I turn to the issue of mandatory minimum sentencing. As Senators are aware, the traditional approach to sentencing is for the Oireachtas to lay down the maximum penalty and for a court, having considered all the circumstances of the case, to impose an appropriate penalty up to the maximum applying and also making sure of the application at all times of the principle of proportionality. There are some exceptions to this such as a mandatory sentence for murder and presumptive minimum sentences for certain drug trafficking and firearms offences. In the latter case, the relevant legislative provisions set down a minimum sentence to be imposed unless the court is satisfied there are exceptional and specific circumstances relating to the offence or to the person convicted of the offence which would make such a sentence unjust in all the circumstances. Such sentences were specifically introduced because of the impact those types of offences have on society in general and communities in particular. In that regard and in the context of this Bill, I should mention the mandatory minimum provisions provided for in this Bill do not contain those important components. There is no provision for the court, when considering whether the sentence would be unjust, to have regard to matters such as whether the public interest would be served by a lesser sentence.
The Office of the Attorney General has also examined the provisions of the Private Members' Bill and has advised that the mandatory minimum sentencing provisions of the Bill, particularly in respect of the summary offences, are "constitutionally frail". The sentencing provisions in the Bill are described as "minimum terms of imprisonment". In the case of summary conviction, the "minimum term" is 12 months. However, 12 months' imprisonment is, in fact, the maximum penalty that can be imposed on a single offence in the District Court. This provision is, therefore, problematic in that there is no discretion left to the sentencing judge to apply the sentencing principles as part of the trial process which must be conducted according to due course of law as required by Article 38.1 of the Constitution, with the specific circumstances of each case taken into account by the court before a sentence is handed down and decided upon. Perhaps consideration could be given to the introduction of a presumptive minimum sentence rather than a mandatory minimum sentence which would allow for judicial discretion to sentence proportionately in individual specific cases.
I draw the attention of Senators to the fact that the penalties provided for in the Bill are less than those provided for in both the Criminal Damage Act and the Non-Fatal Offences Against the Person Act. Prosecution under either Act can attract a maximum penalty of life imprisonment in respect of a serious breach.
I thank the Senators who proposed the Bill and those who participated in the debate.

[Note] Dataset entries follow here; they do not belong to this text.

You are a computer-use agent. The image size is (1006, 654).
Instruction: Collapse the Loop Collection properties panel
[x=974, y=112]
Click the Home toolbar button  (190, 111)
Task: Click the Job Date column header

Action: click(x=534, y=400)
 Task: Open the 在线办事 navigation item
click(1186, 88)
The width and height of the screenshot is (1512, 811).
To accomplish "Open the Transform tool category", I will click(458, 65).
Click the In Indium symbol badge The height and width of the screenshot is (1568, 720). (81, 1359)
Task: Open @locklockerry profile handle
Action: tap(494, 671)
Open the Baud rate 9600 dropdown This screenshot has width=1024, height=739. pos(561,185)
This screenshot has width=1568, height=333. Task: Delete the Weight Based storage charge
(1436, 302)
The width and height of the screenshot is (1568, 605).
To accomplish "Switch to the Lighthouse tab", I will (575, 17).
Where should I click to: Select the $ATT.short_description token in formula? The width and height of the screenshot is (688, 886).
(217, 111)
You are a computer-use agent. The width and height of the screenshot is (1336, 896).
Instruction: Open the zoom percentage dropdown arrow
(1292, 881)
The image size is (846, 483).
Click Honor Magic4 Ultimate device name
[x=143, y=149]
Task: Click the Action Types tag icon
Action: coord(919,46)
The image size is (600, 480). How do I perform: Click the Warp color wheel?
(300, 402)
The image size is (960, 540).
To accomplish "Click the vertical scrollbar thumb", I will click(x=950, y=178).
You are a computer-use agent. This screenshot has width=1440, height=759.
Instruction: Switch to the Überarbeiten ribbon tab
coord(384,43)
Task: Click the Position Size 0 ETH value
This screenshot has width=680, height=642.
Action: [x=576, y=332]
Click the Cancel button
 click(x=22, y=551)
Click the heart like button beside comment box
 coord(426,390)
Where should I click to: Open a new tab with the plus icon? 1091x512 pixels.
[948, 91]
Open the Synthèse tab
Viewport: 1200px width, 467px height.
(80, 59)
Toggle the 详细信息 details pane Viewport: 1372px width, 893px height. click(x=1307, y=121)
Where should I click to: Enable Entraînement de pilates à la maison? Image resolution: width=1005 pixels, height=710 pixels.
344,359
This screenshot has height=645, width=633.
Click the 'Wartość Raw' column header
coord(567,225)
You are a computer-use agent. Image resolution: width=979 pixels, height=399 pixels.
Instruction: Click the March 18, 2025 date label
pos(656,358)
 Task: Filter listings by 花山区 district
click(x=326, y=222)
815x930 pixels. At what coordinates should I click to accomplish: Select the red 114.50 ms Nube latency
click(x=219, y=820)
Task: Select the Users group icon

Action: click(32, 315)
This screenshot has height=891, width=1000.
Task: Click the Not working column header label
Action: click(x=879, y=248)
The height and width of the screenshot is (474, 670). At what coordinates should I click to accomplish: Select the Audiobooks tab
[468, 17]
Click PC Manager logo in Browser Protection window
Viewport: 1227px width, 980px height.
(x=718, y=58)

It is clear that much work has gone into its preparation. I value that work and the interest shown in criminal justice matters. We are all immensely grateful to members of the emergency services and our medical personnel for their outstanding dedication and commitment and for the important and all too frequently dangerous work they do day and night to protect us and the public interest. As I have outlined, there is already a comprehensive body of legislation in place to enable prosecution of the type of assault or damage provided for in the Bill. However, I want to support the policy objective of the Senators' Bill and I will, therefore, not oppose the proposal.